Kalbİn Vazİfesİ Nedİr?
--------------------------------------------------------------------------------
İnsan vücudunda her uzvun bir vazifesi vardır. Bir uzvun vazifesini yapamaması, onun hasta olduğu manasına gelir. Gözümüzün vazifesi görmektir. Görmüyorsa göz hastadır. Kulağın vazifesi duymaktır. Duymuyorsa hastadır. Elin vazifesi tutmaktır, tutmuyorsa hastadır.
Bunun gibi kalbin de hastalığı vardır. Kalbin hastalığı, hangi vazife için yaratılmışsa onu yapmamakla meydana gelir.
Kalbin vazifesi nedir? Kalp ilâhi hitaba mazhardır. İlâhi ikram onun üstüne bina edilir. Şu halde kalbin vazifesi nuranî kapıyı açan ilme ulaşmaktır. Bu ilim nefsi de terbiye eden hikmettir. Hikmet kalpte teşekkül eder.
Hikmet nedir diye sorulacak olursa: Din-i İslâm'ın her bir emrini idrak ile akl-ı selim sahibinin kalbinde teşekkül eden rabbanî hassasiyete hikmet denir. Hayrı şerri onunla seçer. Hikmet, nuranî-ilâhi bir ikramdır ki, hakikate onunla şahit olunur.

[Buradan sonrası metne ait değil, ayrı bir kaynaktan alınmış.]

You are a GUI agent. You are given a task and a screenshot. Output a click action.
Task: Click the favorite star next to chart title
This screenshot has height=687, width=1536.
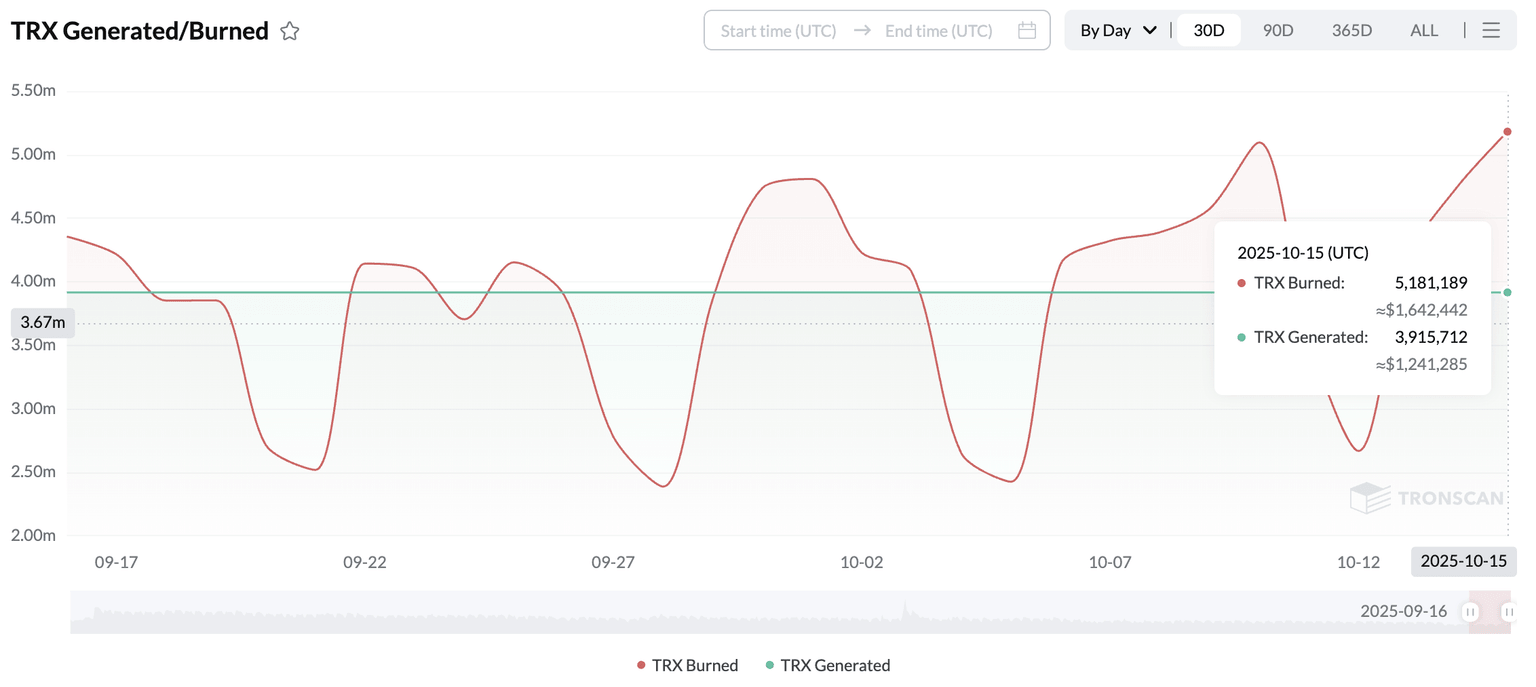click(290, 31)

Allah'ı bilmek ve O'na muhabbet duymak kalbin vazifesidir. Evet; iman bir nurdur, insanı İslâm eder, insanı cihana sultan eder, ama bu iman tevhide geçmezse, bu iman marifet-i ilâhiyeye dönmezse, bu marifetten Allah'ın muhabbeti teşekkül etmezse bu iman tam değildir, kısırdır.
Şu halde emaneti yüklenen insanın kalbindeki marifet ve muhabbet kalbin vazifesidir; kalbi bu sınıfa geçirmek lazımdır. Yalnız mücerret iman ile, anasından-babasından, üstadından gördüğü taklit amel ile yetinenler, marifet-i ilâhiyeye sahip olamazlar. Emanet-i ilâhiye ile mükellefiyete liyakat sahibi olamazlar. Allah'ın dağlar taşımadı dediği azamete layık olamazlar.
Olmazsa ne olur? Tur-ı Sina'nın Allah'ın tecellisiyle parçalandığı halde, cansız olan dağ dahi azametten parça parça olurken, insanı temsil eden Musa a.s.'ın Allah'ın tecellisi ile yere düşüp bayılması gibi insan haşyet içerisine girmezse, Allah'ın azametinden kalbi titremezse, muhabbet-i ilâhiyenin nuru ile kendini yakamazsa o insan perdelidir.
Şu halde kalbin vazifesi, ilim, hikmet, marifet, muhabbet ve itaattır. Allah'ın zikrinden zevk almak lazım gelir.
Allah'ın zikrinden zevk almayan bir kulun itaati ekrit. Zira zikir, mücerret bir tesbih değil, sevilen Allah'ın gönülden yâdı ve kalpte inkışafıdır. Azamet önünde hazır bulunmanın, Rabbi'ni yâd etmenin şeklidir.